• [Exercise instructions]: What you output should match the data below exactly.

• [Data records]:
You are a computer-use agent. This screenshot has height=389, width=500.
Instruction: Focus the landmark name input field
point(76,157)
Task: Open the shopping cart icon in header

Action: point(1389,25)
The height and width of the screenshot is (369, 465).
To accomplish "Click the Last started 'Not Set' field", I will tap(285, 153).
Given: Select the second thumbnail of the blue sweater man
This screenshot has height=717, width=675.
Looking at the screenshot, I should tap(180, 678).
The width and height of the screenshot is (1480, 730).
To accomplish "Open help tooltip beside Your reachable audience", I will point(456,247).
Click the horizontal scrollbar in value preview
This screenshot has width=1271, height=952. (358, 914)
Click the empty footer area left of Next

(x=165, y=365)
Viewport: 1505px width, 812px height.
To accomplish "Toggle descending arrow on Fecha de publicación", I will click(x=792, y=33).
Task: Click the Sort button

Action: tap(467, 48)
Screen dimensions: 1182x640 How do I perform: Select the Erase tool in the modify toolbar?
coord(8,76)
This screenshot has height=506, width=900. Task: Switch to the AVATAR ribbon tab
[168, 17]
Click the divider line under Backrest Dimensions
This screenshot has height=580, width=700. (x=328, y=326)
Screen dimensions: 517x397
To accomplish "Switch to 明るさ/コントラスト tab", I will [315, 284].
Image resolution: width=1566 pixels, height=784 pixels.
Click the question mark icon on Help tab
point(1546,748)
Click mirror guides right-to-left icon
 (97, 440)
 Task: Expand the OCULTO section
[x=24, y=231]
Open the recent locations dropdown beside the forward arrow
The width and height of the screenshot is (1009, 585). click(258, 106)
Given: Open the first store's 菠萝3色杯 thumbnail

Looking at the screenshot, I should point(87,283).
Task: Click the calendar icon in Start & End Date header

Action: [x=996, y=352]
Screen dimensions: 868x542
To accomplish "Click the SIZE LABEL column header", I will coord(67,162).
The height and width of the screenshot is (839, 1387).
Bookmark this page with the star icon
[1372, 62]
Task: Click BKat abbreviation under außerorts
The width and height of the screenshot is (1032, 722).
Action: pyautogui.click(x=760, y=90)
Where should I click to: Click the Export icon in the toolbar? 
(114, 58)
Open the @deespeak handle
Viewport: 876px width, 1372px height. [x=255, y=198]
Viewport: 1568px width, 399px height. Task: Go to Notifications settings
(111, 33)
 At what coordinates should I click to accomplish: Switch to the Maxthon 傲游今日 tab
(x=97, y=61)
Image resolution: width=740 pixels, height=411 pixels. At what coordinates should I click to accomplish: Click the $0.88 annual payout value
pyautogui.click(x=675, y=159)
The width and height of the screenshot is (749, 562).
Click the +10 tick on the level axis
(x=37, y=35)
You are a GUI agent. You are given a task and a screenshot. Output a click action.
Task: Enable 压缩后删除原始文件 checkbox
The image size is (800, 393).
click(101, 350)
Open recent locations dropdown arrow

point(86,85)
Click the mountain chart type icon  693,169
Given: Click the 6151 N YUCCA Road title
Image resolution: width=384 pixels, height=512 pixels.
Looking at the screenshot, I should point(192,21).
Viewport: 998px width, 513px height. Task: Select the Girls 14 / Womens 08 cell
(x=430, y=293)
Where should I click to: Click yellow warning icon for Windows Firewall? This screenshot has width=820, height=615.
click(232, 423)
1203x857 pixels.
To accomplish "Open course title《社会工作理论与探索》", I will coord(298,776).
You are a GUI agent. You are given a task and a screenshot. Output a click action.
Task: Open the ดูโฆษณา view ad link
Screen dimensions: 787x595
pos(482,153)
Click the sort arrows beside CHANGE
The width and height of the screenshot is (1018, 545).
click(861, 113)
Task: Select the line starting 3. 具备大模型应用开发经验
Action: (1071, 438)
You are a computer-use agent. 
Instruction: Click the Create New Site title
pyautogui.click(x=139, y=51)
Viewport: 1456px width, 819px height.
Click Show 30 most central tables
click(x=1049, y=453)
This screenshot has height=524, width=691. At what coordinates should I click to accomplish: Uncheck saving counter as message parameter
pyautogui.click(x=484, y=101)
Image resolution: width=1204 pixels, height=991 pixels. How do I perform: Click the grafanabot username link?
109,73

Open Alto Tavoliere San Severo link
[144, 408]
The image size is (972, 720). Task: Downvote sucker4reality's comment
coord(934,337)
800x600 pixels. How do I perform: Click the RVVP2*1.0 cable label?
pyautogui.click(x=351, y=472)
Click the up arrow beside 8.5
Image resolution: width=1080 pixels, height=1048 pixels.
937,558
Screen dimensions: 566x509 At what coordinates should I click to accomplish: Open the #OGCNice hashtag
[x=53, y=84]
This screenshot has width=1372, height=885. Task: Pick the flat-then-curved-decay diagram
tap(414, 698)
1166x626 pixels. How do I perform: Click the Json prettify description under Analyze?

• [Response to the exercise]:
You are a computer-use agent. This screenshot has height=389, width=500.
Instruction: Focus the landmark name input field
point(76,157)
Task: Open the shopping cart icon in header

Action: point(1389,25)
The height and width of the screenshot is (369, 465).
To accomplish "Click the Last started 'Not Set' field", I will tap(285, 153).
Given: Select the second thumbnail of the blue sweater man
This screenshot has height=717, width=675.
Looking at the screenshot, I should tap(180, 678).
The width and height of the screenshot is (1480, 730).
To accomplish "Open help tooltip beside Your reachable audience", I will point(456,247).
Click the horizontal scrollbar in value preview
This screenshot has width=1271, height=952. (358, 914)
Click the empty footer area left of Next

(x=165, y=365)
Viewport: 1505px width, 812px height.
To accomplish "Toggle descending arrow on Fecha de publicación", I will click(x=792, y=33).
Task: Click the Sort button

Action: tap(467, 48)
Screen dimensions: 1182x640 How do I perform: Select the Erase tool in the modify toolbar?
coord(8,76)
This screenshot has height=506, width=900. Task: Switch to the AVATAR ribbon tab
[168, 17]
Click the divider line under Backrest Dimensions
This screenshot has height=580, width=700. (x=328, y=326)
Screen dimensions: 517x397
To accomplish "Switch to 明るさ/コントラスト tab", I will [315, 284].
Image resolution: width=1566 pixels, height=784 pixels.
Click the question mark icon on Help tab
point(1546,748)
Click mirror guides right-to-left icon
 (97, 440)
 Task: Expand the OCULTO section
[x=24, y=231]
Open the recent locations dropdown beside the forward arrow
The width and height of the screenshot is (1009, 585). click(258, 106)
Given: Open the first store's 菠萝3色杯 thumbnail

Looking at the screenshot, I should point(87,283).
Task: Click the calendar icon in Start & End Date header

Action: [x=996, y=352]
Screen dimensions: 868x542
To accomplish "Click the SIZE LABEL column header", I will coord(67,162).
The height and width of the screenshot is (839, 1387).
Bookmark this page with the star icon
[1372, 62]
Task: Click BKat abbreviation under außerorts
The width and height of the screenshot is (1032, 722).
Action: pyautogui.click(x=760, y=90)
Where should I click to: Click the Export icon in the toolbar? 
(114, 58)
Open the @deespeak handle
Viewport: 876px width, 1372px height. [x=255, y=198]
Viewport: 1568px width, 399px height. Task: Go to Notifications settings
(111, 33)
 At what coordinates should I click to accomplish: Switch to the Maxthon 傲游今日 tab
(x=97, y=61)
Image resolution: width=740 pixels, height=411 pixels. At what coordinates should I click to accomplish: Click the $0.88 annual payout value
pyautogui.click(x=675, y=159)
The width and height of the screenshot is (749, 562).
Click the +10 tick on the level axis
(x=37, y=35)
You are a GUI agent. You are given a task and a screenshot. Output a click action.
Task: Enable 压缩后删除原始文件 checkbox
The image size is (800, 393).
click(101, 350)
Open recent locations dropdown arrow

point(86,85)
Click the mountain chart type icon  693,169
Given: Click the 6151 N YUCCA Road title
Image resolution: width=384 pixels, height=512 pixels.
Looking at the screenshot, I should point(192,21).
Viewport: 998px width, 513px height. Task: Select the Girls 14 / Womens 08 cell
(x=430, y=293)
Where should I click to: Click yellow warning icon for Windows Firewall? This screenshot has width=820, height=615.
click(232, 423)
1203x857 pixels.
To accomplish "Open course title《社会工作理论与探索》", I will coord(298,776).
You are a GUI agent. You are given a task and a screenshot. Output a click action.
Task: Open the ดูโฆษณา view ad link
Screen dimensions: 787x595
pos(482,153)
Click the sort arrows beside CHANGE
The width and height of the screenshot is (1018, 545).
click(861, 113)
Task: Select the line starting 3. 具备大模型应用开发经验
Action: (1071, 438)
You are a computer-use agent. 
Instruction: Click the Create New Site title
pyautogui.click(x=139, y=51)
Viewport: 1456px width, 819px height.
Click Show 30 most central tables
click(x=1049, y=453)
This screenshot has height=524, width=691. At what coordinates should I click to accomplish: Uncheck saving counter as message parameter
pyautogui.click(x=484, y=101)
Image resolution: width=1204 pixels, height=991 pixels. How do I perform: Click the grafanabot username link?
109,73

Open Alto Tavoliere San Severo link
[144, 408]
The image size is (972, 720). Task: Downvote sucker4reality's comment
coord(934,337)
800x600 pixels. How do I perform: Click the RVVP2*1.0 cable label?
pyautogui.click(x=351, y=472)
Click the up arrow beside 8.5
Image resolution: width=1080 pixels, height=1048 pixels.
937,558
Screen dimensions: 566x509 At what coordinates should I click to accomplish: Open the #OGCNice hashtag
[x=53, y=84]
This screenshot has width=1372, height=885. Task: Pick the flat-then-curved-decay diagram
tap(414, 698)
1166x626 pixels. How do I perform: Click the Json prettify description under Analyze?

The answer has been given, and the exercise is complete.